Actually, Hasan was able to find an article that provide insights on average word count. will keep you updated
So what we did is we replaced \n with a dot. So whenever those subehadings have \n after it will be assumed as a separete sentence. To ignore them we will use the method you suggested by putting the minimum amount of characters which a sentence should contain to go through finbert. Some of them still do not have \n after them so they are concatenated and we have not handled them yet.
@yuxuanbrandeis
I will update it with our updated functions. About your methods, to be hones we have thought about it and we could not come to a way to identify sections and then choose the one with maximum number of words. Because if we know the way to identify it in sections then we could just identify MDA section immidietely.
Also i think there are 2 problems with maximum number of words in MDA. It is true that in 10-k at least only footnotes have more words as i found in 1 of the researches. However it is not true for earlier years for sure. Because when we had 2001 year, i have witnessed too many example if not all where MDA is too short. The 2nd problem is to count number of words we need to clean all html from whole document first and then count it. Cause otherwise we need to take number of characters and html can messed it up based on sections.
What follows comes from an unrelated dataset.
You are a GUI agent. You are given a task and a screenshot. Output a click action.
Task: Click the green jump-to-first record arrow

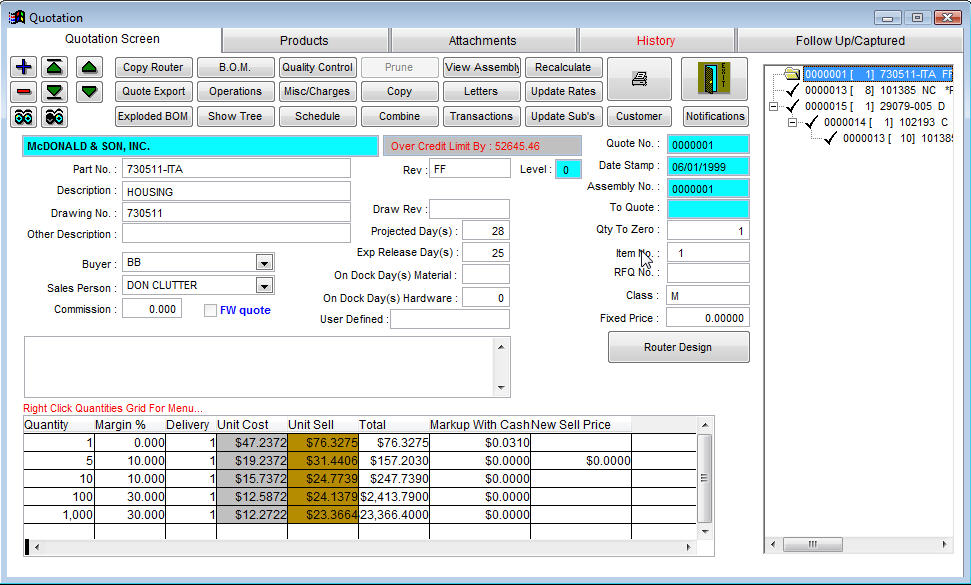pyautogui.click(x=55, y=67)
And to clean whole document from html takes more seconds and it is very very noticiable when there is more than 1k documents.
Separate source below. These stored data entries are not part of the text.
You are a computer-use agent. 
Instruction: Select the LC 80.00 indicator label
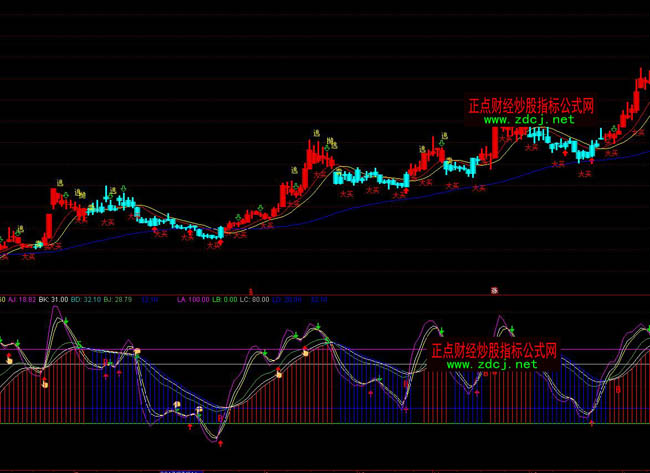coord(255,299)
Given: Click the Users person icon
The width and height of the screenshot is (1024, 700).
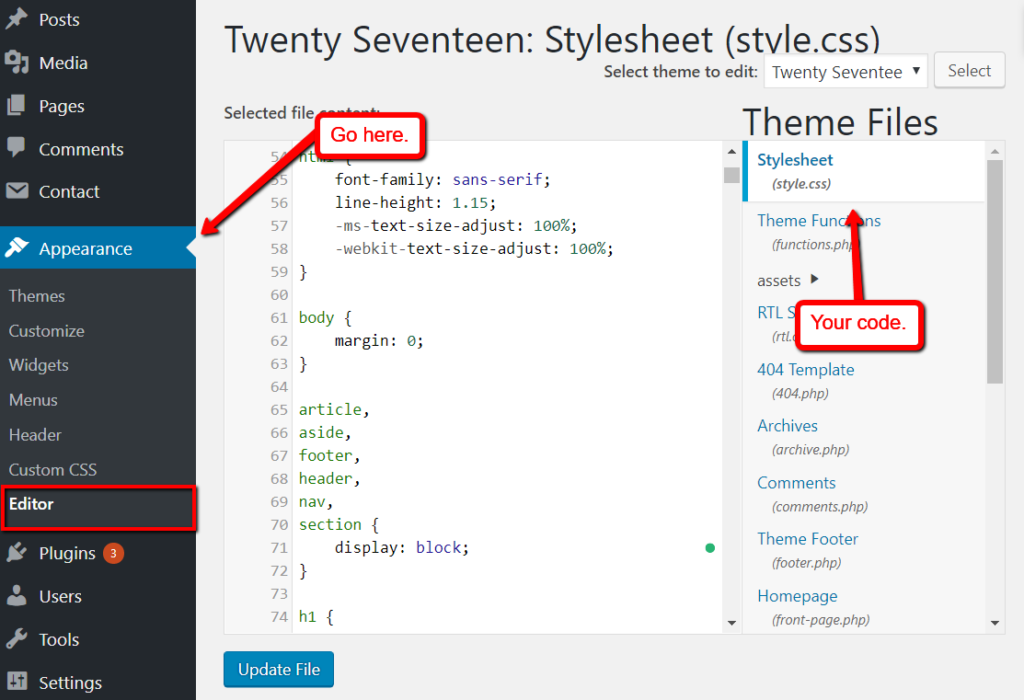Looking at the screenshot, I should tap(16, 596).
But still the main think is we could not understand how to identify the sections, one way is based on the keyword "ITEM" however it will have same problems with our current algorithm.
What we have thought to handle that problem when our search pattern occurs not only in the headings. At least it will work for recent years for sure, but for earlier years this method wont work.
So if we can take the occurance of "Management Discussion and Analysis ... " but only the ones which are bold or which has font-weight:700 which is bold. For recent years reports this method will work. And we wanted to ask you if it is worth of try. We are not sure if we can find the ones with those html tags but this is what we have in mind.
Hope it was not very confusing:)
I am wondering about your approach to sentences that are not correctly separated. From my previous observation, when the text contains subheadings, symbols, or (un)ordered lists, the resulting sentences are often concatenated. Could you let me know where I should look to find such instances? Additionally, I am interested to know how you handled these cases when inputting them into Finbert.